Honeyroar · 21/01/2023 21:54

He’s walking over you. You need to go to court for both maintenance and a proper agreement about who she’s with when. Don’t let him threaten/bully you. And keep as many messages as possible where he’s changed agreements, like tonight and threatened police/court if you try to get her etc.

helplesshopeless · 21/01/2023 21:55

@Worriere no, we were married when she was born so I think he got it automatically through that, plus he's on the birth certificate.

@NoInvitesEver do you have any experience with how long court stuff takes? My concern is by the time the court look at this the new status quo will already be 50% (after months of him forcing it and stealing my agreed nights) in which case I'll have no chance anyway.

OP posts:
Quveas · 21/01/2023 21:56

JanglyBeads · 21/01/2023 21:46

You need to do the Freedom Programme and learn the best reaction to abusive men like himOP.

I agree that this may be more about learning to manage him and his behaviours. If I'm reading you correctly OP, he already has 6 days out of 14 - so he only needs one more day to be 50/50 anyway. If you aren't claiming maintenance, then the court might support that and provide some minimal maintenance - but they could equally decide that 50/ 50 is only one day difference and give him that extra day, at which point all you have achieved is fixing the timetable more rigidly (which may or may not be helpful) and possibly spending a lot of money on legal proceedings.

He shouldn't be unilaterally changing arrangements, but realistically you need to work through how far you can or will take this in law against the risks, bearing in mind that he may be an abusive a*h**e but you have to deal with him for many years to come.

WandaWonder · 21/01/2023 21:56

Why on earth are you not sorting this with solicitor's?

RandomMess · 21/01/2023 21:56

Well you could actually refuse for her to go back and file an emergency court order that he failed to return her as agreed or threatened it.

RandomMess · 21/01/2023 21:57

I would put in a claim for CMS that it isn't currently 50/50.

Worriere · 21/01/2023 21:59

Oh sorry I misunderstood, I was thinking resident parent.

I'd do as PP suggests, when you get her back file an emergency court order and refuse for her to go back there. He's a nasty bully

Bepis · 21/01/2023 22:02

Worriere · 21/01/2023 21:59

Oh sorry I misunderstood, I was thinking resident parent.

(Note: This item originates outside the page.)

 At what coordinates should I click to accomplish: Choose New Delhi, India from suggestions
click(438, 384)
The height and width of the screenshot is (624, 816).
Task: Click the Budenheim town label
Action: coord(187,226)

I'd do as PP suggests, when you get her back file an emergency court order and refuse for her to go back there. He's a nasty bully

You need very good reasons to do this, usually when the child is in serious danger.

OP, you asked how long court cases usually take - they can vary widely depending on the issues. I've been involved in cases that have lasted 3-4 months but this last one lasted 2 years.